Having a toddler has rather put paid to any all night summer solstice shenanigans. When uninterrupted sleep is the norm, the idea of willingly staying up all night rapidly loses its appeal. So we went for a solstice eve walk to find the newly discovered stone circle at Sittaford Tor on Dartmoor.
I say newly discovered for that's how the papers reported it, but in fact it's been known about for years. What's new is that it's been excavated and dated and proven to be the real, Bronze Age deal. And what's unusual about it is that Victorian antiquarians never got their hands on it, so it remains 'unrestored'.
All the stones lie where they've fallen, looking like the marks of a sundial, set to measure millennia.
In fact, many of the stones had succumbed to the weight of time and were sunken into the peat. They've only just been unburied. Protection from the elements or perhaps the acidity of the soil have given them a ghostly white appearance. They look like bleached bones.
One of the stones has been hoiked out of the circle and used in a wall. It's a handy marker for without it, the circle would be easy to miss. It's hidden by thick tussocks and fluffy tufts of cotton grass.
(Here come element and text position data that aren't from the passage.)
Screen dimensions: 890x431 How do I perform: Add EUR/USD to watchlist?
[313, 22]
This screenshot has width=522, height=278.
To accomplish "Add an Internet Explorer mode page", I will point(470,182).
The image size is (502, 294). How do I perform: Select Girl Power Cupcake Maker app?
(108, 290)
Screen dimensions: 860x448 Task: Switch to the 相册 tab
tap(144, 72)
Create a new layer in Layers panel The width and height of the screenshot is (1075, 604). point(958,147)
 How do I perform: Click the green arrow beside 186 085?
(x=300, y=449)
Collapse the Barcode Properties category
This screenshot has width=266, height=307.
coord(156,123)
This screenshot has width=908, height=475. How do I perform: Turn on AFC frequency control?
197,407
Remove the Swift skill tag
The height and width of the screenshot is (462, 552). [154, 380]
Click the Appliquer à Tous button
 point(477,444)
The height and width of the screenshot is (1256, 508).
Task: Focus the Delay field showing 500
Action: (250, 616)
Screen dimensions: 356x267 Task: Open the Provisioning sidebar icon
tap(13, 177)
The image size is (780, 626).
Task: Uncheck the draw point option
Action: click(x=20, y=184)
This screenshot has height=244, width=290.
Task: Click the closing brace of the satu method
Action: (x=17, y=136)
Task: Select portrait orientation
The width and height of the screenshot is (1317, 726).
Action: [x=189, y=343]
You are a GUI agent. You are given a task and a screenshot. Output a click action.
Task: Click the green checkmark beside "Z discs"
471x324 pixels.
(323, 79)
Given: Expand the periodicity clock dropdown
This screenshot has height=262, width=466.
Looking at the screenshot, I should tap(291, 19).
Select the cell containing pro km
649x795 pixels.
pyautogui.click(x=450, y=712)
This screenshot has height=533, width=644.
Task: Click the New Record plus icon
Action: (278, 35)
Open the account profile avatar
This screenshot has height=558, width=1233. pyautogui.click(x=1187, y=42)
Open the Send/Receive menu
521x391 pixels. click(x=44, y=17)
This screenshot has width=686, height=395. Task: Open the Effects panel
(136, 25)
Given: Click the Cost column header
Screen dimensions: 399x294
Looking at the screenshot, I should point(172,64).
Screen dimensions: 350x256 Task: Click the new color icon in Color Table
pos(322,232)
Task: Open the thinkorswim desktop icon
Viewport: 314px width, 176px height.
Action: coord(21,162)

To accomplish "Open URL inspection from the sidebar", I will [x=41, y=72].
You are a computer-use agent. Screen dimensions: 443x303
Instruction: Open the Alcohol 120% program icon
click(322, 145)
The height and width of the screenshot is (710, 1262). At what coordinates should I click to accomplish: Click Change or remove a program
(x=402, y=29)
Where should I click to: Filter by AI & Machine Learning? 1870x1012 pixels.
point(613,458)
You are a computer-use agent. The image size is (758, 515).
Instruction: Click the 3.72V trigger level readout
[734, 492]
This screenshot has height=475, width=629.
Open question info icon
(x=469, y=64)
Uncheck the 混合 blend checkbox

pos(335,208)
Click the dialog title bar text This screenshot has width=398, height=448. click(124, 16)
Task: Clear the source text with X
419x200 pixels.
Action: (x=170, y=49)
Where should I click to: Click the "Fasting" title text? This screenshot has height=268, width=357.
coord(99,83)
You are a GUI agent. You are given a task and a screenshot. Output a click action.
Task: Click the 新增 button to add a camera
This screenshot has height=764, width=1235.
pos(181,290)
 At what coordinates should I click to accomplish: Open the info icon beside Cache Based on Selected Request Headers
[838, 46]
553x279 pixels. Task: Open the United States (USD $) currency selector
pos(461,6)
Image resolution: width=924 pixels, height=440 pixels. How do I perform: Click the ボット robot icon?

When built it would have been one of the largest stone circles on the moor and I suppose regularly filled with people. Now, on a windy afternoon, with the mist rolling in – the traditional midsummer weather – it feels pretty bleak.
On the way back we stopped at Fernworthy stone circle, set much lower down, and now surrounded by the trees of a modern plantation. It has a slightly spooky feel.
Minka was unfazed. At first she wanted to touch the stones and scramble upon them.
Then, unbidden, she went round every one, giving each a hug. I felt a surge of druidic pride.